Let’s not make this about being afraid of raw fish. Is anyone, anywhere, still afraid of raw fish? Sushi changed all that, and anyway, this is a story about Paris, where a giant pile of raw beef with an egg yolk nestled on top is considered standard fare. So perhaps it is geography that kept poké, the raw-fish-and-rice bowls that are one of Hawaii’s greatest culinary contributions, out of the European mainstream for so long — Hawaii is a very long way away, and rather inconvenient for continentals who could much more easily swim at Majorca.
However long it took, poké is here. And as with all things that land in Paris, poké is French now. And goddamn is it delicious.

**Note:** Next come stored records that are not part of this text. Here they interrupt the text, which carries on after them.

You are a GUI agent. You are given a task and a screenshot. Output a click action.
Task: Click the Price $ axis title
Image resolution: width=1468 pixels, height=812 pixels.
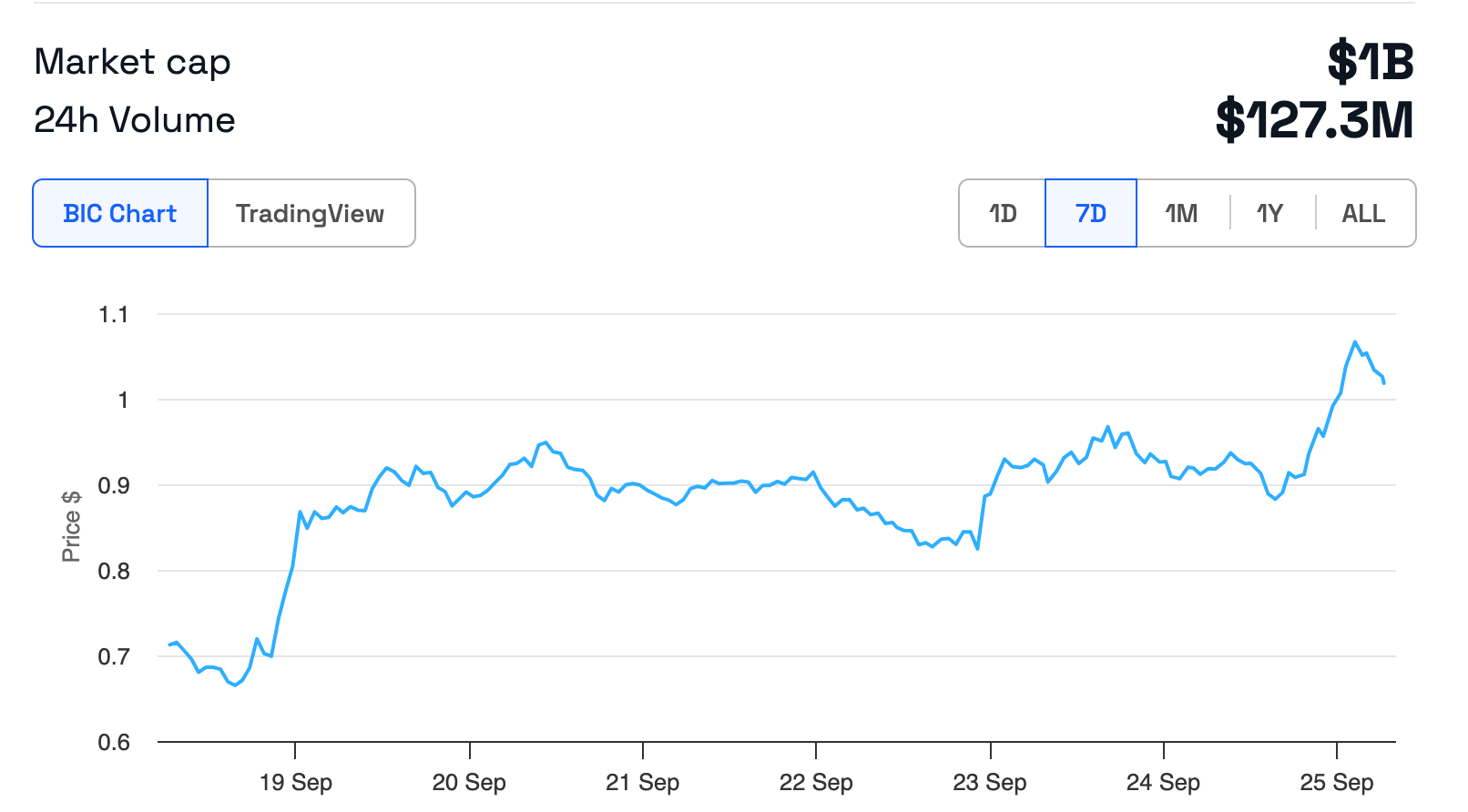tap(71, 526)
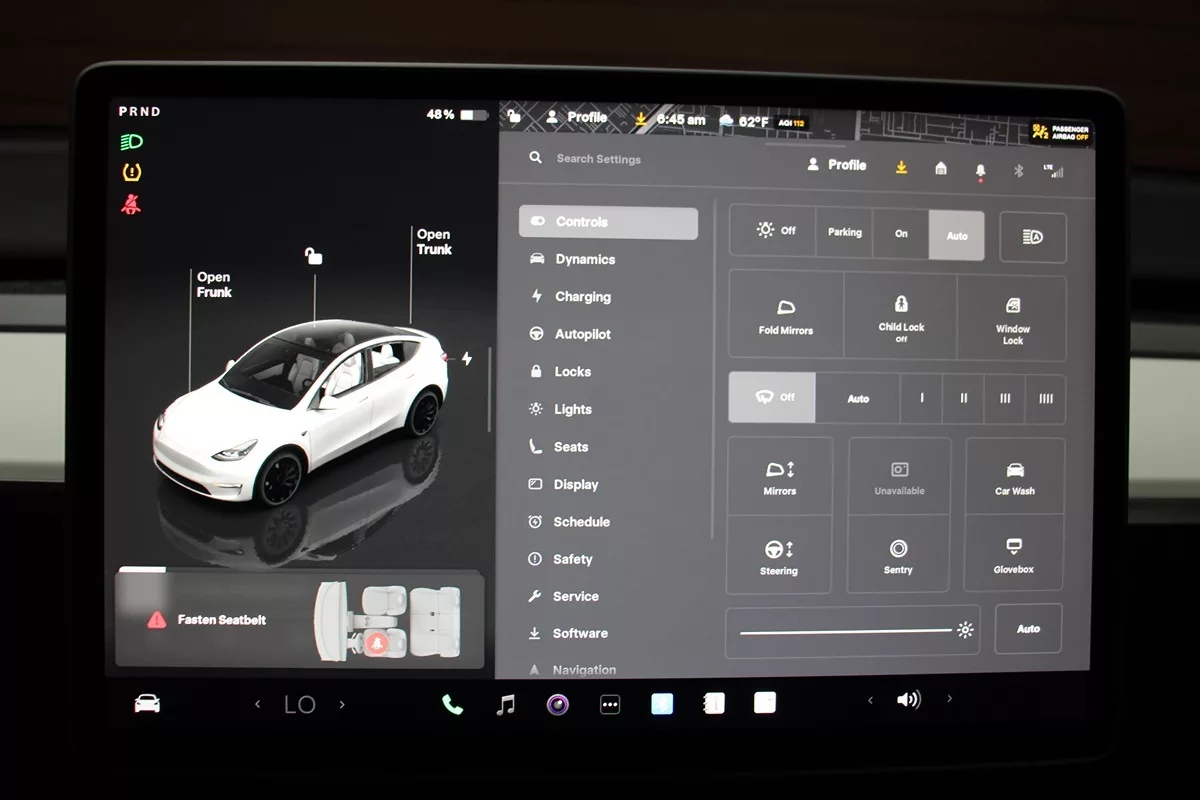Select Charging in the settings sidebar
This screenshot has height=800, width=1200.
(x=582, y=297)
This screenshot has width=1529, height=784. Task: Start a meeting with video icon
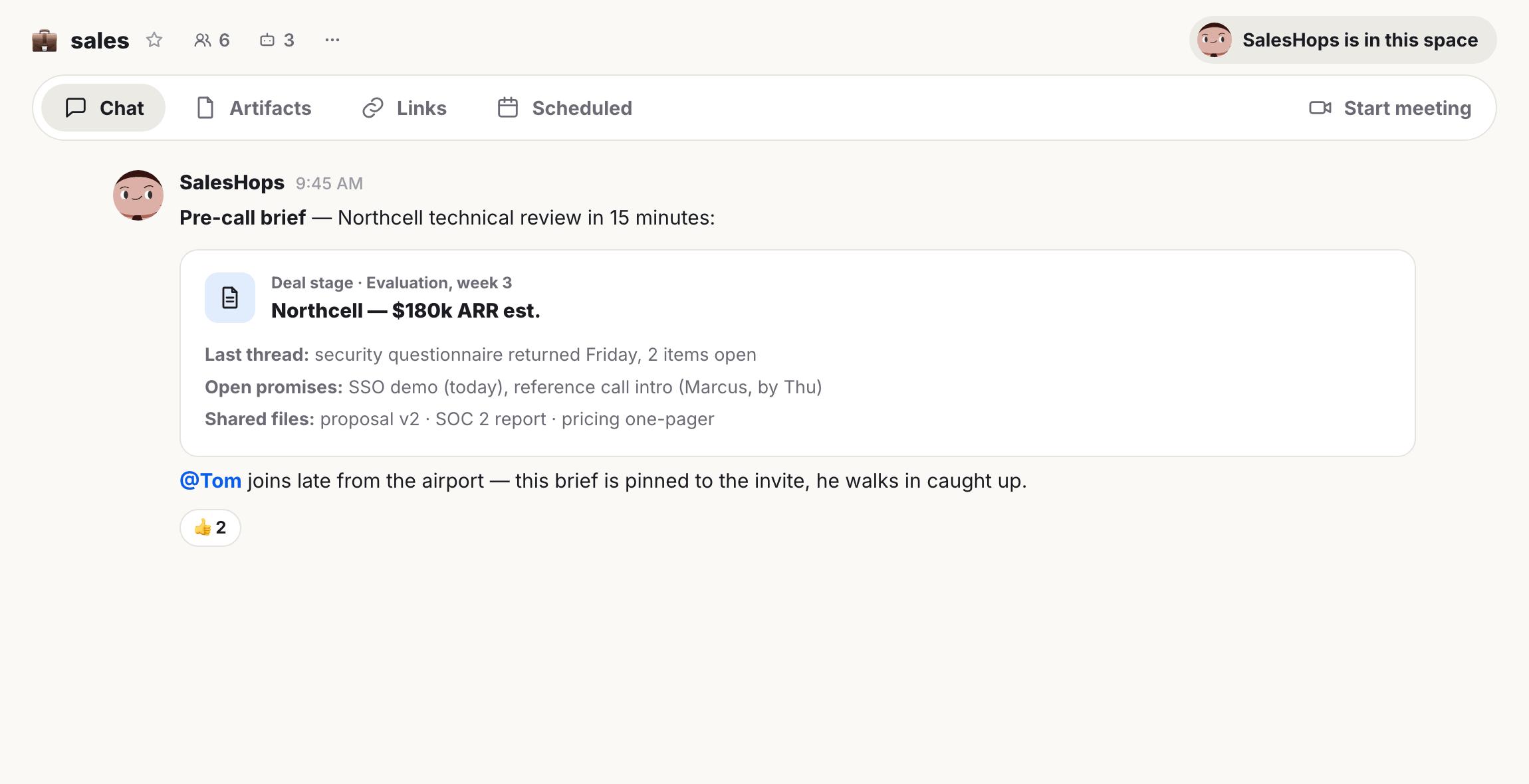click(x=1390, y=108)
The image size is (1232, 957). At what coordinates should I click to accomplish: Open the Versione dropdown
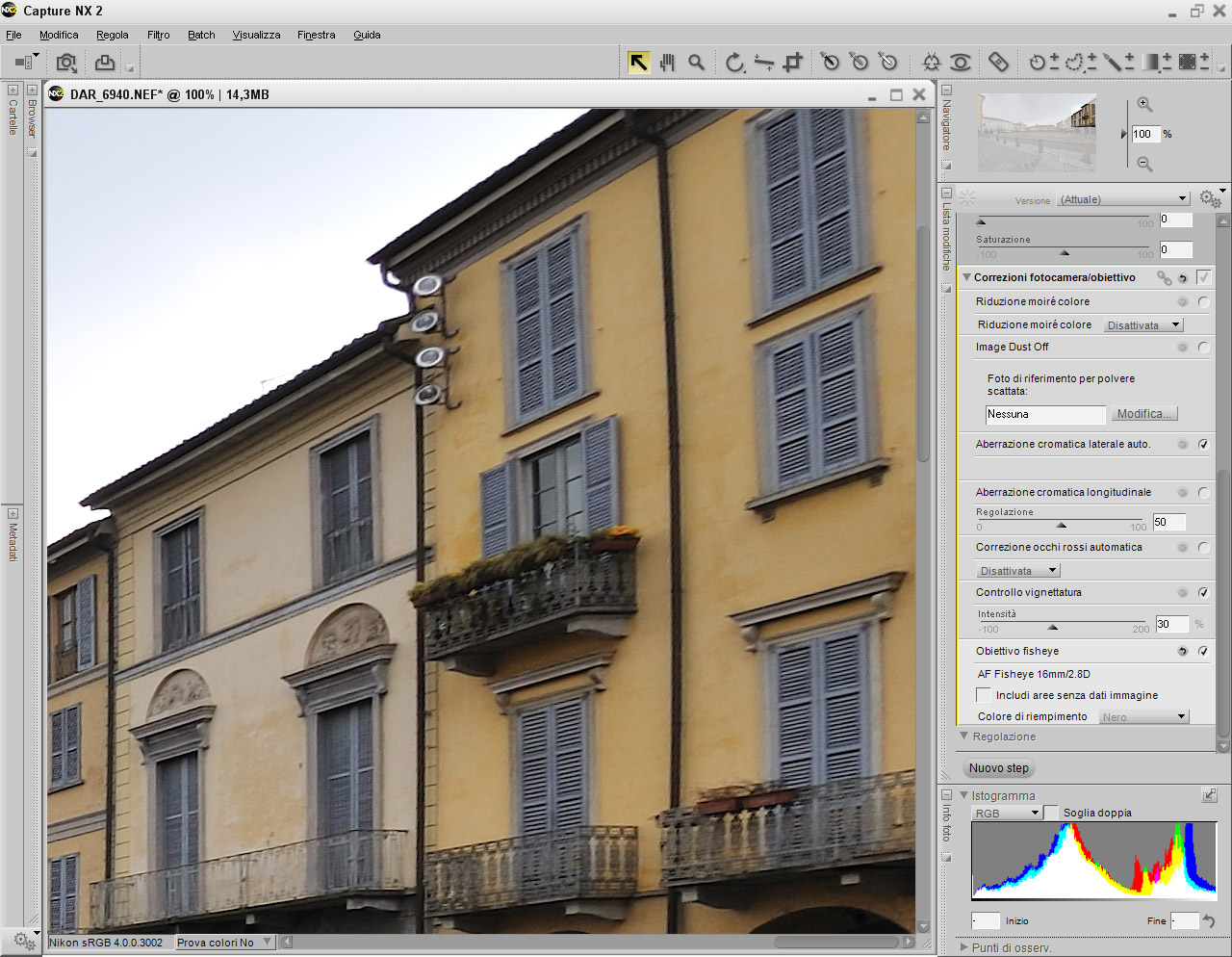click(x=1123, y=199)
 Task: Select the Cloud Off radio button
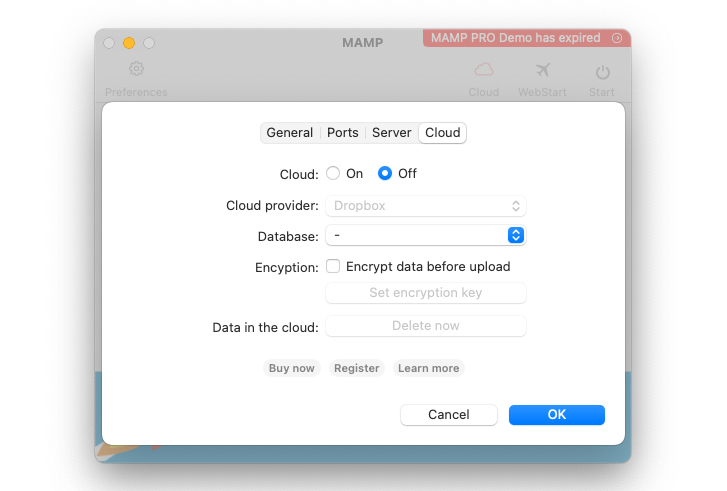tap(385, 173)
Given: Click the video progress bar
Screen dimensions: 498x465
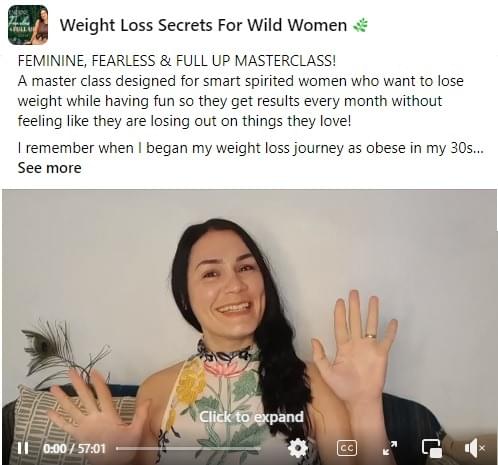Looking at the screenshot, I should click(x=188, y=449).
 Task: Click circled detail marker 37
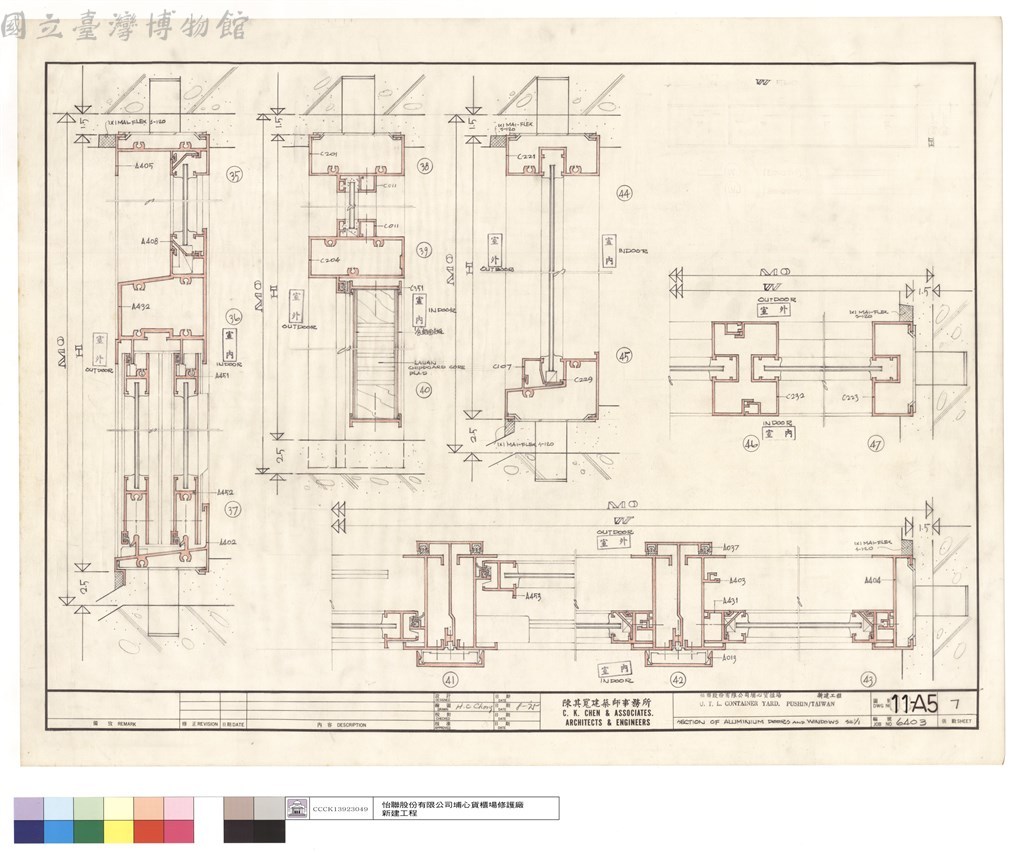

Before this year, before poké bowls became the new avocado toast in Paris’ chicest holes-in-the-wall, those of us who loved poké had to make it ourselves. Which is the easiest thing in the world: Fishmongers who expect you to use tuna for tartare wouldn’t sell you anything you couldn’t eat raw, and the rest of it is a matter of chopping, arranging and eating with gusto. It was almost obnoxious to see actual poké restaurants, since it’s such a pleasant and easy meal to make at home — until I looked a little closer at the menu.
I would jump into the Seine for this duck poké; I would punch a stranger in the face for this duck poké.
Most Parisian poké joints go with the standard raw-fish-and-rice you see in every small California town — but not Ono Poké, the brainchild of Margot Amzallag. Native to France but a graduate student in Los Angeles, Amzallag first tasted poké in California and thought it’d tap into Paris’ tendency to snag California food trends for itself. “We knew that the trend was going to be huge,” she says, and it does seem to be. Ono Poké has two locations, and it’s far from the only game in town. Beyond the raw fish available everywhere, the menu includes poké bowls (€9.50-€12.50) topped with chicken, dry beef (inspired by a meal Amzallag had in Maui) and — this one’s important — duck.
OK, duck isn’t poké and this isn’t anything, like … authentic. But duck is French, and this duck — shredded and crisp, tossed with bright orange citrus fruit and parsley — proves that even perfection can actually be improved upon. While eating duck poké, so ravenously that I have never even managed to take an Instagram of it before it was entirely gone, my brain always pops with superlatives: I would jump into the Seine for this duck poké; I would punch a stranger in the face for this duck poké. Would I really do those things? Probably not, but it always seems important, at the time, to prove my deep and everlasting love for my lunch.
But I would punch a stranger in the face for the salted caramel dessert poké. This is France: We take fusion food seriously.
Recipe: Make Your Own Poké
This is just regular old tuna poké, the kind you make for yourself when you have the time, or with friends when everyone is happy to sit and chop something. Serves two hungry people, three pals or four as a snack.
Ingredients:
- Half a cucumber
- Salt
- 1/3 cup white vinegar
- 1 tablespoon sugar
- 1 lemon
- 1 lime
- 1/4 cup soy sauce
- 2 tablespoons mirin
- 1 teaspoon sesame oil
- 2 scallions
- Mayonnaise
- 1/2 teaspoon hot chili sauce
- 200 grams tuna
- 1 avocado
- Short-grain rice
- Flaked seaweed
- Sesame seeds
Slice the cucumber into circles, then cut each circle in half. Put it in a bowl, and sprinkle a big pinch of salt.
Mix the vinegar with 1/8 cup water, the sugar and 2 tsp. of salt. Stir until the sugar and salt dissolve. Press gently on the cucumber slices to let them release some moisture, then drop them into the vinegar mixture. They should sit for at least 20 minutes. You may want to start making your rice now, but follow your heart (and the package instructions).
While they’re sitting, mix your ponzu: Juice the lemon and the lime, and add soy sauce, mirin and sesame oil.
Slice scallions into rings. Mix a large dollop of mayonnaise (or two) with chili sauce.
Chop the tuna into half-inch squares. Admire it. Instagram it. Put it in a bowl. Drain your cucumbers and add them to the bowl, then add the ponzu. Stir together.
Halve the avocado, remove the pit and chop into neat squares — the easiest way is to cut the squares without skinning the avocado, then scoop the green flesh from the skin right into the bowl with your tuna. It’ll fall into pieces.
Scoop warm rice into serving bowls and divide the tuna-avocado mixture among them equally. Are they equal? Take the biggest one. Sprinkle the scallions, flaked seaweed and sesame seeds on top, and bring the chili mayonnaise to the table to mix in as you like.